A Tear For Si'an Kaan (Plastics!)

This post comes from a blog named The Dream Antilles:

The Si'an Kaan Bio-reserve is 1.3 million acres of protected land in the State of Quintana Roo, Mexico, about 2 hours south of Cancun, near Tulum. "Sian Ka’an" is translated from Mayan as "where the sky is born" or "gift from the sky". I was there just a few days ago. . . .

I drove from Tulum down the Tulum-Boca Paila Beach Road all the way to Punta Allen, a small lobster and fishing village on a spit of land where the reserve ends and Asuncion Bay begins. Punta Allen is famous for sport fishing for permit, tarpon and bone fish.

All the way down the difficult, bumpy road, there are beautiful white sand, palm tree lined beaches. All the way down the coral reef shelters the land from direct contact with the ocean. All the way down there is spotless turquoise water reflecting a blue sky. The air is filled with birdsong. The water is filled with creatures.

Except one thing. The water isn't really spotless. And that's why I have a tear. I have a tear because there is too much plastic in paradise.

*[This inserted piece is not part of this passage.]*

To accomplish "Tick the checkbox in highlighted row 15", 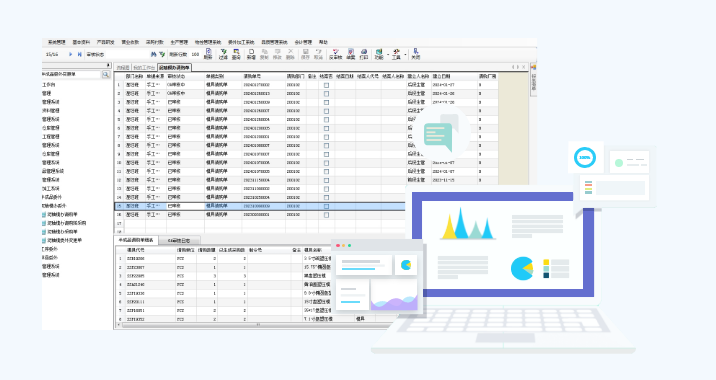I will (326, 206).
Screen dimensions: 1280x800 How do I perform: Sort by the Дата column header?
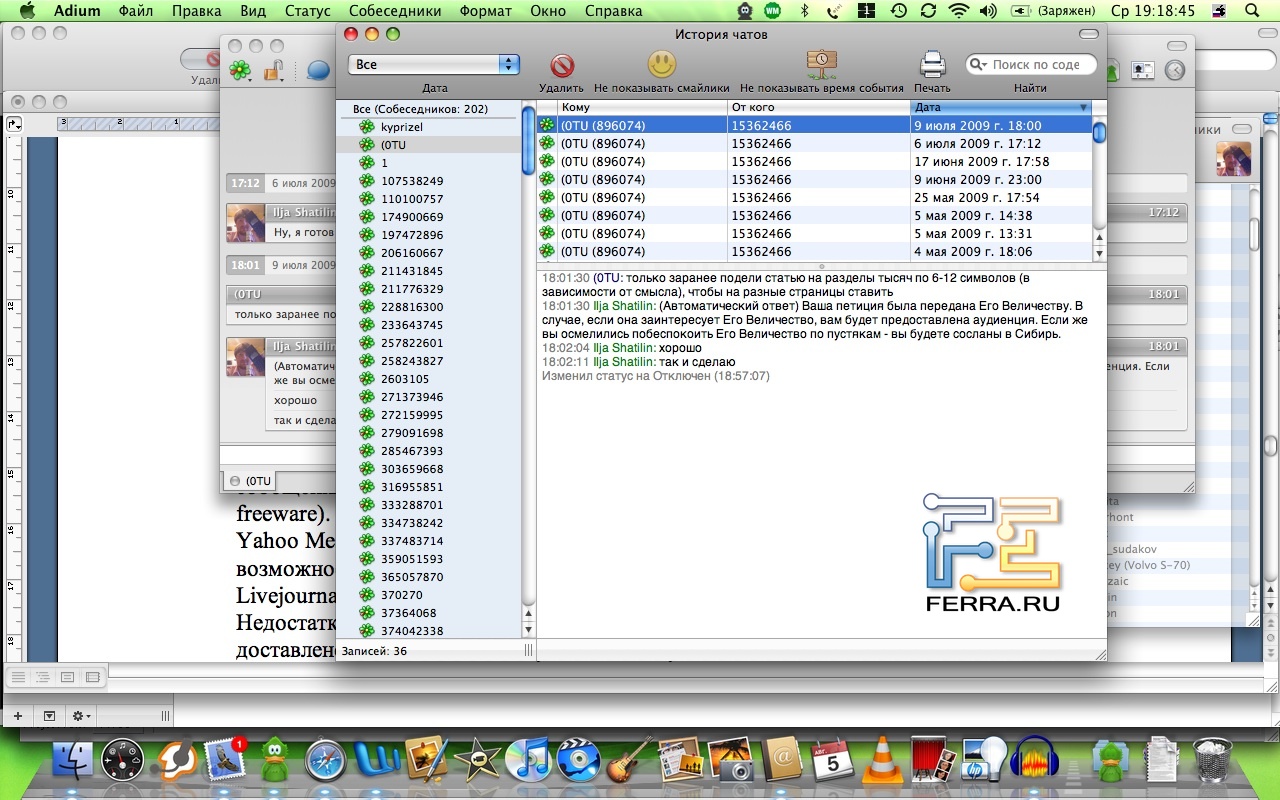[x=999, y=107]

And I cannot help but see it.

Some of the beaches that face the wind and the open sea are littered with plastic. All of the usual civilized species are there: blue plastic jugs, old shoes, plastic bags, bottles, packaging, plastic coke bottles, old nylon ropes, auto parts, light bulbs, sunscreen tubes. How so? Because nobody lives on a particular beach, nobody picks up the plastic on that beach. It's unlike the beach near my home, which gets a plastic pick up every Sunday from residents. It's unlike my beach because nobody takes responsibility for removing the plastic, for picking it up, for returning it to the appropriate stream for garbage. My home beach in Bahia Soliman is spotless. And it's spotless solely because my neighbors make sure it stays plastic free. This has been a decade long preoccupation for us. . . .

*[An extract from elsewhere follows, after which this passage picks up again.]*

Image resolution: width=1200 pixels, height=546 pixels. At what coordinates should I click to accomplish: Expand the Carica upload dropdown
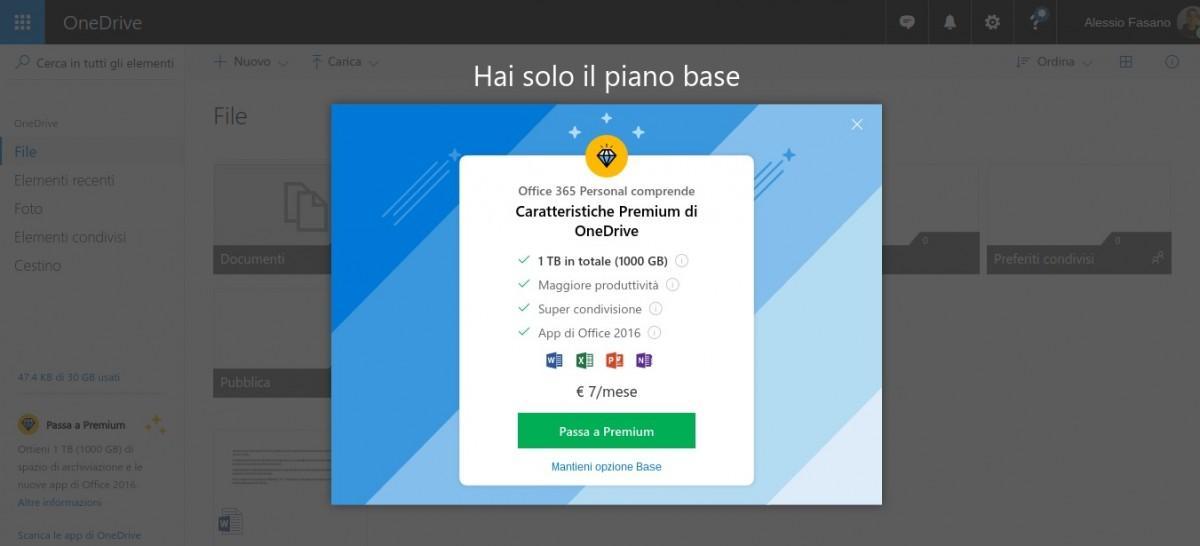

That's why I urge everyone who walk on a beach to carry a bag and to pick up some plastic and throw it in the garbage. Yes, I know this doesn't really solve anything permanently. It's just a start and a gesture in the right direction.

Until we begin to think about how we use plastic, we don't really deserve paradise as perfect, as abundant, as wild as Sian Ka'an.